### [THE EXERCISE]
Copy the listing word for word, starting at the line that contains "What do you see at coordinates (240, 249)" and ending at the last line of the listing, both included.
--------------------------------
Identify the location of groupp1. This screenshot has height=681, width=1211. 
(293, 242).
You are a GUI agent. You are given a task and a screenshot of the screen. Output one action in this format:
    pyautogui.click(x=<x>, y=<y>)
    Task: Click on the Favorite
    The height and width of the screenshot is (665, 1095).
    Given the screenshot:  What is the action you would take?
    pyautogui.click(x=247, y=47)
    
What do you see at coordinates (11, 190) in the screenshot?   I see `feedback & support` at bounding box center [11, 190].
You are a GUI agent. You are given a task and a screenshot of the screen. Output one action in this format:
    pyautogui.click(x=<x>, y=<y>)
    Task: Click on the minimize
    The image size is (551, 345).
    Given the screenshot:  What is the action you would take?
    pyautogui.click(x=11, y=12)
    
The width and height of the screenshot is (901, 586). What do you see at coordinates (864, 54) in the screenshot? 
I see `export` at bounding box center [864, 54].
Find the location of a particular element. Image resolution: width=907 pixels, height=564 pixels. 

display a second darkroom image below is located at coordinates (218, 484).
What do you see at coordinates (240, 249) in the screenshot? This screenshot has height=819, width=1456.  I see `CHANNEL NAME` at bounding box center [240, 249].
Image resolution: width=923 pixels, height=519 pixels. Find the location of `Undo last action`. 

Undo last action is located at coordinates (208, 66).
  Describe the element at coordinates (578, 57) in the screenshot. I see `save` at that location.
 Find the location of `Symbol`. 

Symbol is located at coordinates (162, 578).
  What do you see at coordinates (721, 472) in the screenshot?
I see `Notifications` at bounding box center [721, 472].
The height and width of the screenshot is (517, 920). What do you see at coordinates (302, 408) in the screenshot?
--------------------------------
### [REPLY TO THE TASK]
What do you see at coordinates (240, 249) in the screenshot? This screenshot has height=819, width=1456.  I see `CHANNEL NAME` at bounding box center [240, 249].
Image resolution: width=923 pixels, height=519 pixels. Find the location of `Undo last action`. 

Undo last action is located at coordinates (208, 66).
  Describe the element at coordinates (578, 57) in the screenshot. I see `save` at that location.
 Find the location of `Symbol`. 

Symbol is located at coordinates (162, 578).
  What do you see at coordinates (721, 472) in the screenshot?
I see `Notifications` at bounding box center [721, 472].
The height and width of the screenshot is (517, 920). What do you see at coordinates (302, 408) in the screenshot?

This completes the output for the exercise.